The garden takes kids — this year from the YWCA’s Y Summer Daze Program and Kids Korner — through all aspects of a garden from the planting, through the growing year and into harvest.

It helps them become intimately attached to those things they are consuming. It was a way to open their minds further to the world of food.

“We would prepare a recipe using food from the garden every class and that that’s when they were most willing to try something new,” Kremer said.

In each class, the kids would toil happily away in the garden and that kind of interaction followed them into the store. It was just another hope of Kremer’s that working in the One Step Garden would carry over into their day-to-day life.

“Now, when they come to the store and look for peppers and carrots, they know where they come from,” she said.

It’s also something that can carry over into the every day eating and cooking habits at home in the way of getting them to think more about their food.

“I hope that when mom or dad put down a plate of spaghetti it gets them thinking, ‘Okay, there are tomatoes in this, where did the come from. Or the spices,’” Kremer said.

Of the activities involved taking a cue from the Food Network’s “Chopped,” a show that pits four chefs against each other using the ingredients from mystery baskets and then getting judged by other chefs.

In Hy-Vee’s version, “Cropped,” kids worked with chefs from the community. They were given $35 to use in the store, but they had to use two items from the garden.

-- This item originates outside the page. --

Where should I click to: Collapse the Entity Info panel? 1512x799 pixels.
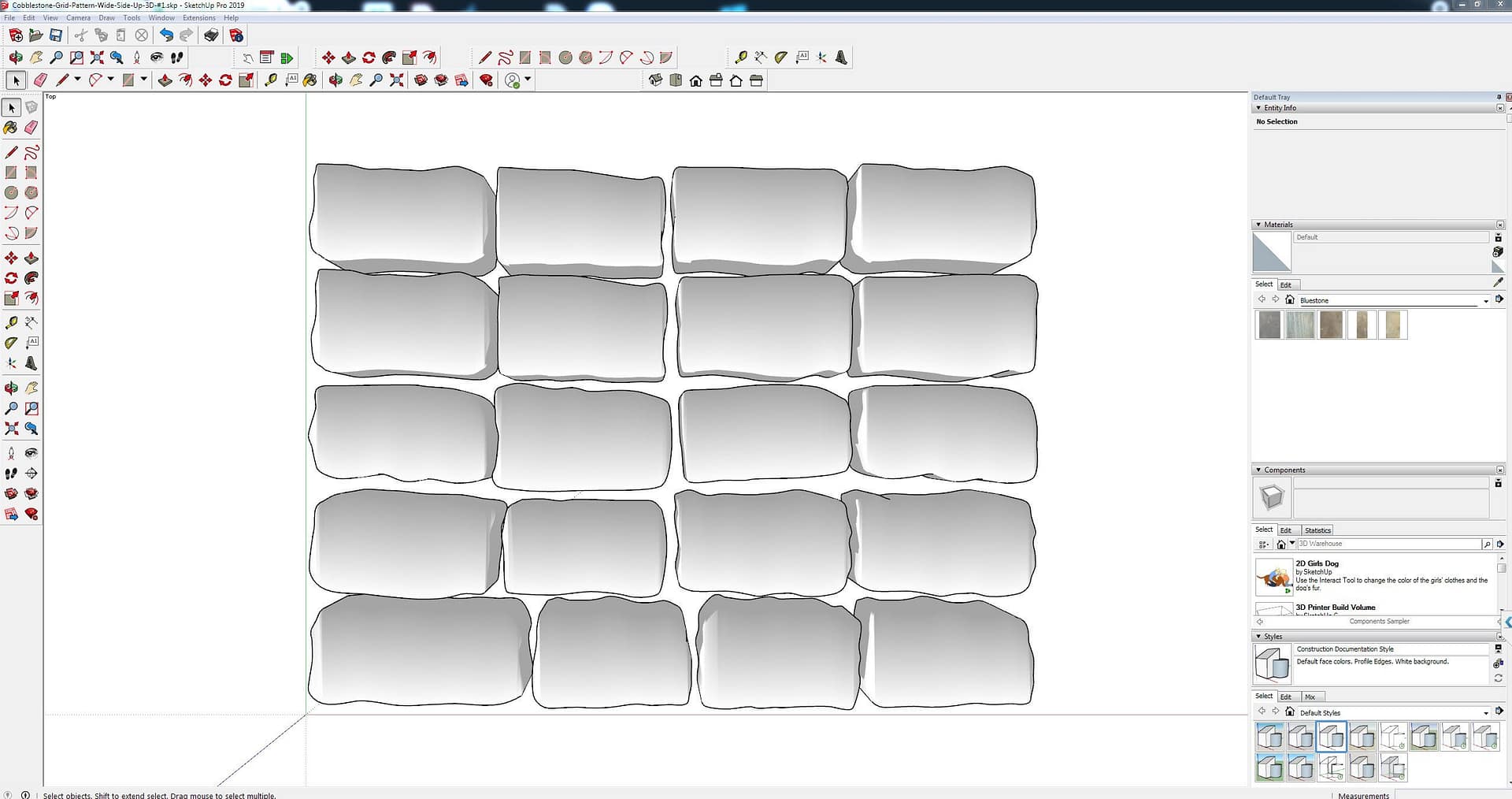click(1258, 108)
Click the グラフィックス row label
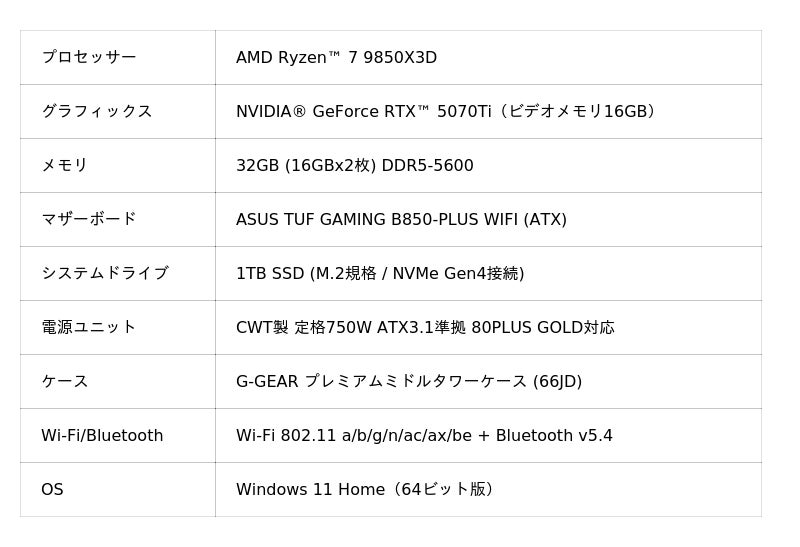The height and width of the screenshot is (547, 800). click(96, 111)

“The kids were all about it,” Kremer said. “The kids got really creative and I think they did expand their horizon more.”

Kremer noticed that a lot of the feedback she got from parents were “thank-yous,” for opening their minds through the garden.

“I noticed things like, ‘My kids are wanting to help more in the kitchen or even the garden,’” Kremer said.

It’s also gotten Kremer more excited about the future growth of the garden and its tie to the new store, even if there is a little mystery to next year.

With Hy-Vee currently building a new Austin store at the former Oak Park Mall location, Kremer wonders about the location of the new garden or even if they will have to take a year off.

But there was no doubt: The garden will return.

“There will be a garden,” Kremer said.